Jose is a rock. He is hard with jagged edges. He’s made of basic elements but heavy enough to be thrown into the water and reach the deep. Jose grew up in a house filled with violence, drugs, abuse, and tragedy. He’s hidden under the covers from bullets. He has been a shield of protection for his mom against a drunk and outraged father. He has cried himself to sleep only when no one could see him because he carries guilt and deep sorrow for his younger brothers death. Drugs were an easy choice to numb a whole childhood of pain.
After years of drug use, it became an identity until it became a personality. Jose would walk through the empty or crowded streets and still be alone. Day after day and night after night, he stayed high, low and everywhere in between. Even the days in between where a fix could not be found, he couldn’t see himself. He describes it like looking in a fragmented mirror. When we looked at Jose, we could see those missing pieces. We could see he was a leader and deep thinker from day one. Week after week he would show up at practice, most of the time high and his body rebelling against the physical strain. He would cough up blood, sweat tears, and his extra lack of coordination always left him injured, bruised, and bleeding. Month after month he would consistently come and go. Disappear for a few weeks and return as if nothing had happened. When we would go look for him, we would either find him lost to the world on a rock that sits on the side of the main road or we would leave a message with “friends” we knew were covering for him.

# Given entries
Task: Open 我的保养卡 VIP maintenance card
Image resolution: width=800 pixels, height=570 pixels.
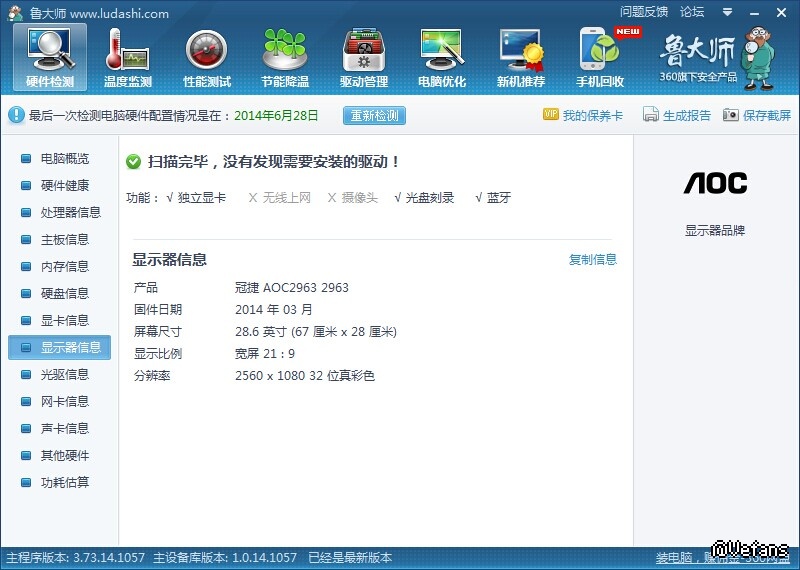Action: pyautogui.click(x=583, y=115)
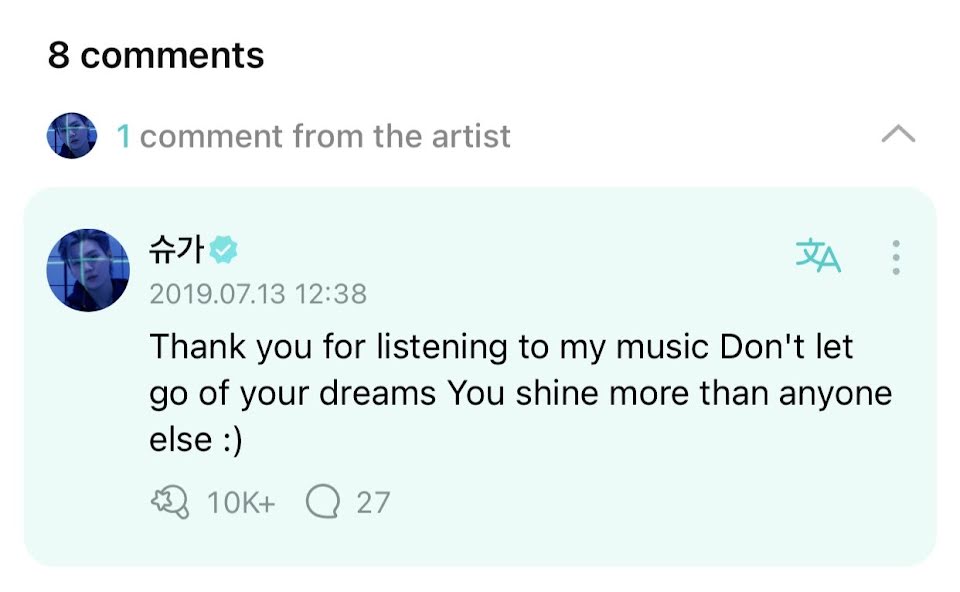Click the 'go of your dreams' text line
The image size is (960, 592).
pyautogui.click(x=293, y=393)
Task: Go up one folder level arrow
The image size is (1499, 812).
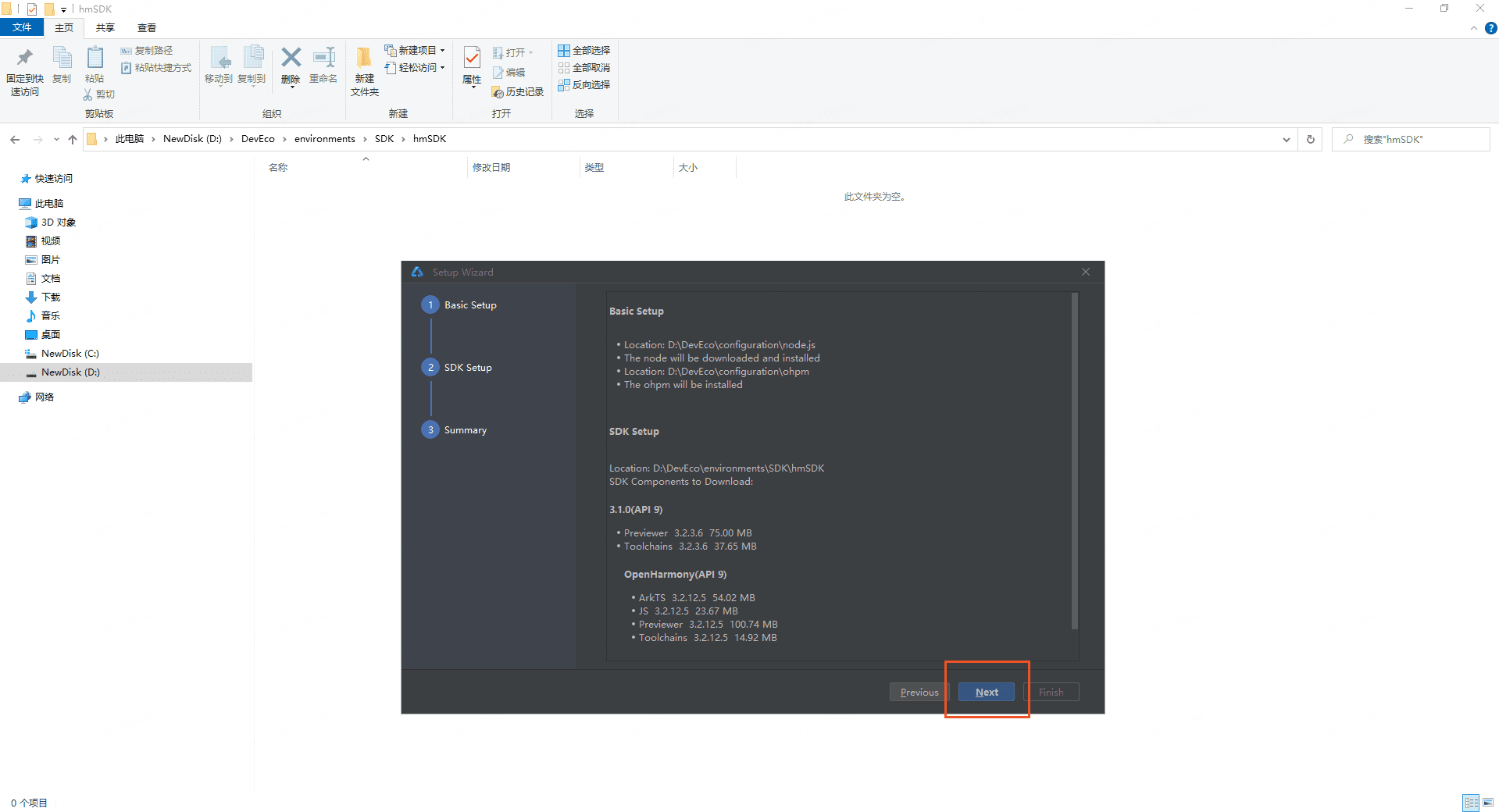Action: point(73,139)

# What needs to be done
Reproduce word for word everything in the passage about Jose above, from "Jose is a rock." down to "childhood of pain.".

# Task solution
Jose is a rock. He is hard with jagged edges. He’s made of basic elements but heavy enough to be thrown into the water and reach the deep. Jose grew up in a house filled with violence, drugs, abuse, and tragedy. He’s hidden under the covers from bullets. He has been a shield of protection for his mom against a drunk and outraged father. He has cried himself to sleep only when no one could see him because he carries guilt and deep sorrow for his younger brothers death. Drugs were an easy choice to numb a whole childhood of pain.